**Task requirements**
Scan the material for the word "will", and copy each line where it shows up.

**Information supplied**
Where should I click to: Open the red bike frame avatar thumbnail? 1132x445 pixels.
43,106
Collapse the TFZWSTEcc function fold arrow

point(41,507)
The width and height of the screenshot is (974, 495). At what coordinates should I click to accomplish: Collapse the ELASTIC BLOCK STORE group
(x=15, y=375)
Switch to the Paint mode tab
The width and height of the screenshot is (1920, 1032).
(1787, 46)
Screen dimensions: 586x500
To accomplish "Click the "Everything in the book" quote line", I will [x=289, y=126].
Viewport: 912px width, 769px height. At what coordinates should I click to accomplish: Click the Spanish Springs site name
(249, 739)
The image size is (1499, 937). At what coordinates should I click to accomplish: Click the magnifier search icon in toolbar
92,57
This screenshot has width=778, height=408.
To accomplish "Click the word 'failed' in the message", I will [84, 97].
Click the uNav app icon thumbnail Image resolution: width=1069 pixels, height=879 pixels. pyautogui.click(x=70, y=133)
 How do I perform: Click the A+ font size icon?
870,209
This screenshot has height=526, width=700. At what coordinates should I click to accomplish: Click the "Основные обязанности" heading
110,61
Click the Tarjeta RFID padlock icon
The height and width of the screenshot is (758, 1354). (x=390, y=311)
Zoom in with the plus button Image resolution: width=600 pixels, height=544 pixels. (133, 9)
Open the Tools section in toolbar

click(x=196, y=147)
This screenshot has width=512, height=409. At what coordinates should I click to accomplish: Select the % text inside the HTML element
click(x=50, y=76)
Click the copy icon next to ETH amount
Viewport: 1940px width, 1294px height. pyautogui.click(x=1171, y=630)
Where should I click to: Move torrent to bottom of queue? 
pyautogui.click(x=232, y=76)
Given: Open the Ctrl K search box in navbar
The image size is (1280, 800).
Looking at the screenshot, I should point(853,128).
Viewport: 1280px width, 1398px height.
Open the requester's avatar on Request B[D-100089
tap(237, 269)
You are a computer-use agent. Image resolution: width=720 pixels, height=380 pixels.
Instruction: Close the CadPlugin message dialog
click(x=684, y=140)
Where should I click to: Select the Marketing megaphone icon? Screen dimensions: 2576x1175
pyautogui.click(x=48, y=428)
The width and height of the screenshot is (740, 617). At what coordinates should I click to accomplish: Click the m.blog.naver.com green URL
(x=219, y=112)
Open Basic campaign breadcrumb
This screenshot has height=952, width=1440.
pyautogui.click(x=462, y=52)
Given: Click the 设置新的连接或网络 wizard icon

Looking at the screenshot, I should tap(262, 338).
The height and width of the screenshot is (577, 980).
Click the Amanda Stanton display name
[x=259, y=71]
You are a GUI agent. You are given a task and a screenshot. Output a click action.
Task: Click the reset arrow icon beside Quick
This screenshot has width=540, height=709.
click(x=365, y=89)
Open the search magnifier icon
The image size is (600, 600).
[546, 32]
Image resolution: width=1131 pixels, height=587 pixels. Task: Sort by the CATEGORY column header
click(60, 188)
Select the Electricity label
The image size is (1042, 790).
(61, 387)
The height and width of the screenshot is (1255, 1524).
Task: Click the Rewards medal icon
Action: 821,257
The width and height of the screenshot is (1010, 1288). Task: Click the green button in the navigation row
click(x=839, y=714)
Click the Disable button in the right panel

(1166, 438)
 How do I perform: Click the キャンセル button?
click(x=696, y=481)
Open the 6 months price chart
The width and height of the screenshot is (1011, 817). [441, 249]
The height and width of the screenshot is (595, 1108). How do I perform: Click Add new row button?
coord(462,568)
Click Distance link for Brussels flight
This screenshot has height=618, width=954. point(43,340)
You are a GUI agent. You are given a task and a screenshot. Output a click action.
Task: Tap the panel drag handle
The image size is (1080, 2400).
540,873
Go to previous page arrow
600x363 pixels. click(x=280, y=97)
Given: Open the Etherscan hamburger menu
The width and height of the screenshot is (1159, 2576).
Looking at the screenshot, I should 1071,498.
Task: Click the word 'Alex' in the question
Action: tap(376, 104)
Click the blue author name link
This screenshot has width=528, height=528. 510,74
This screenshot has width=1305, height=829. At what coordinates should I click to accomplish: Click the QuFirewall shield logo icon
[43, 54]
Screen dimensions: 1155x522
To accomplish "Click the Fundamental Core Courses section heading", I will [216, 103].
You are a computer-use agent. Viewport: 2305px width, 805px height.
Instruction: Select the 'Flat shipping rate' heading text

**Response area**
To accomplish "Click the "Everything in the book" quote line", I will [x=289, y=126].
To accomplish "Click the word 'failed' in the message", I will [84, 97].
To accomplish "Click the Fundamental Core Courses section heading", I will [216, 103].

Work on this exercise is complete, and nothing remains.